O pai, José Orestes Breda, virou ferreiro no norte do Rio Grande do Sul e, dos 10 aos 18 anos, Celito trabalhava com o ele. “Ia na ferraria do meu pai, que eu nunca gostei, mas eu gostava que, nos fins de semana, ele me levava para ver os campos de trigo de Jacutinga.”
O produtor rural lembra que o pai tinha um livro antigo sobre agricultura e que o patrono da família ajudava vizinhos no manejo do solo. “De ouvir essas história, aquilo foi ficando no meu subconsciente, acabei pegando gosto sem saber”, conta.
Aos 18 anos, após o colégio técnico agrícola, foi estudar agronomia em Passo Fundo, aí o interesse virou paixão.
“Não sei como consegui me formar, mas consegui pagar tudo, trabalhava na cidade, trazia muamba do Paraguai…”, afirma Celito, que, nessas aventuras pelo sonho, chegou a perder um dedão do pé no período em que trabalhou em uma granja de porcos na Serra Gaúcha.
Caminho do pioneirismo: mapa mostra a distância entre a cidade onde Celito nasceu e onde foi tentar ganhar a vida
Arquivo pessoal
Depois de chegar à Bahia, construiu a própria família, mas, antes, passou por todas as provações que um pioneiro passa. “Passamos por aquela fase que tinha que parar para dormir em barraco de lona, não tinha carne para comer mas a gente nem se importava”, afirma.
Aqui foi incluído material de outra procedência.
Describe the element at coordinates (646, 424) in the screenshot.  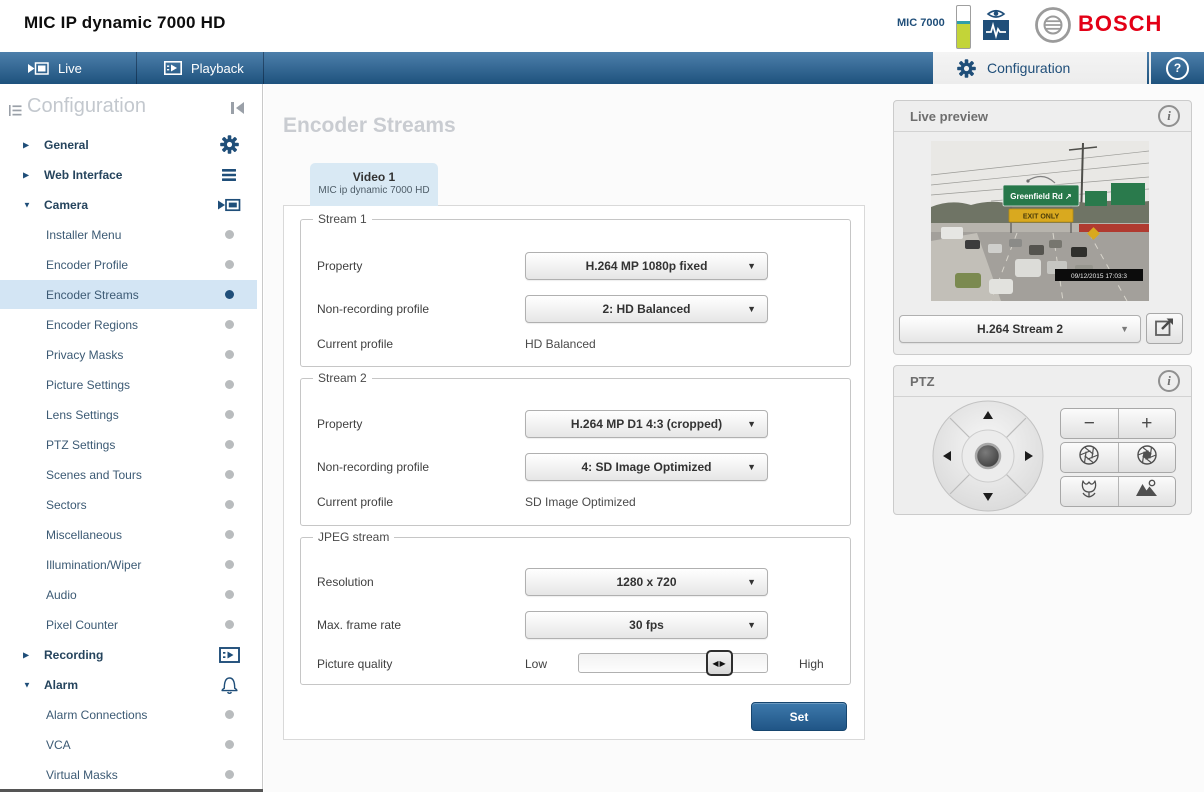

“Para fazer 50 km levava 5 horas porque só tinha estrada de terra. O espírito aventureiro era muito forte, acho que herdei isso dos meus avós, que passaram por dificuldades muito piores.”
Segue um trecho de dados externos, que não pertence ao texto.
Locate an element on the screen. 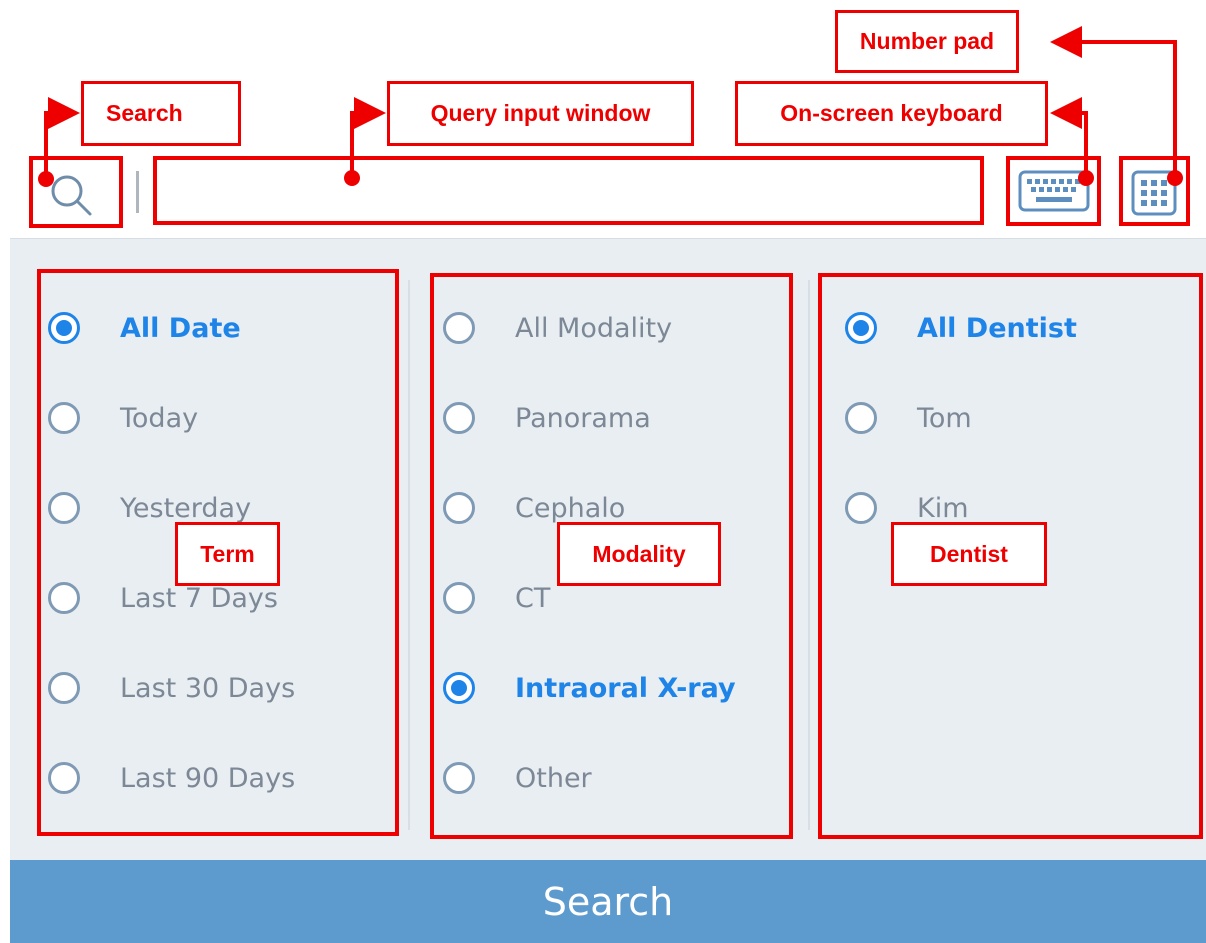 The height and width of the screenshot is (943, 1206). annotation-label-dentist: Dentist is located at coordinates (969, 554).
Hoje, ele já não deverá ser o único da família na produção rural. Os filhos Diego e Eduardo, de 26 e 21 anos, respectivamente, que estudam agronomia.
Já o pai, José Orestes, com 98 anos, e a mãe, Teolides, com 94 anos, vão muito bem e com saúde.
Recado para a cidade
Perguntado sobre qual cultura que ele produz que dá mais orgulho, Celito não tem dúvida: o feijão, que é o alimento no prato. A outra é a soja porque, segundo ele, alimenta o mundo.
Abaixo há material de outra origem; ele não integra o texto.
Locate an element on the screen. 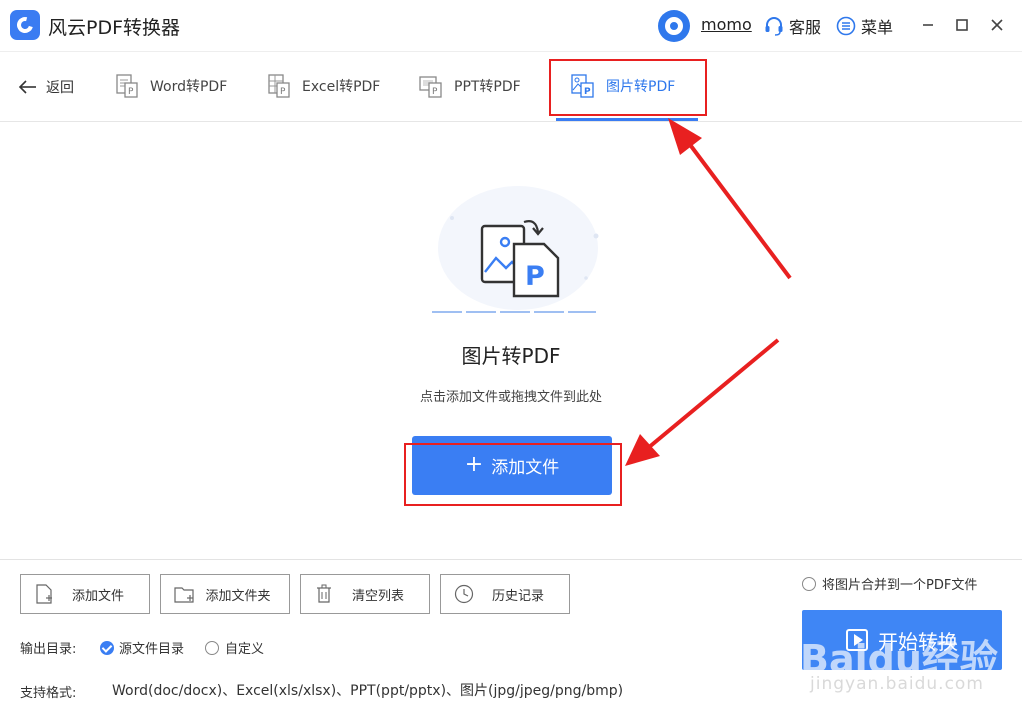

Para o leitor da cidade, um recado. “Que se informem melhor e conheçam melhor a agricultura. Os agricultores preservam o meio ambiente. Eu tenho mil hectares de reservas legais, me custou alguns milhões de reais (manter isso)”, diz.
Sobre o que é ser agricultor: “É uma atividade nobre, patriótica e de risco. É só para as pessoas de muita fibra e muito resilientes.”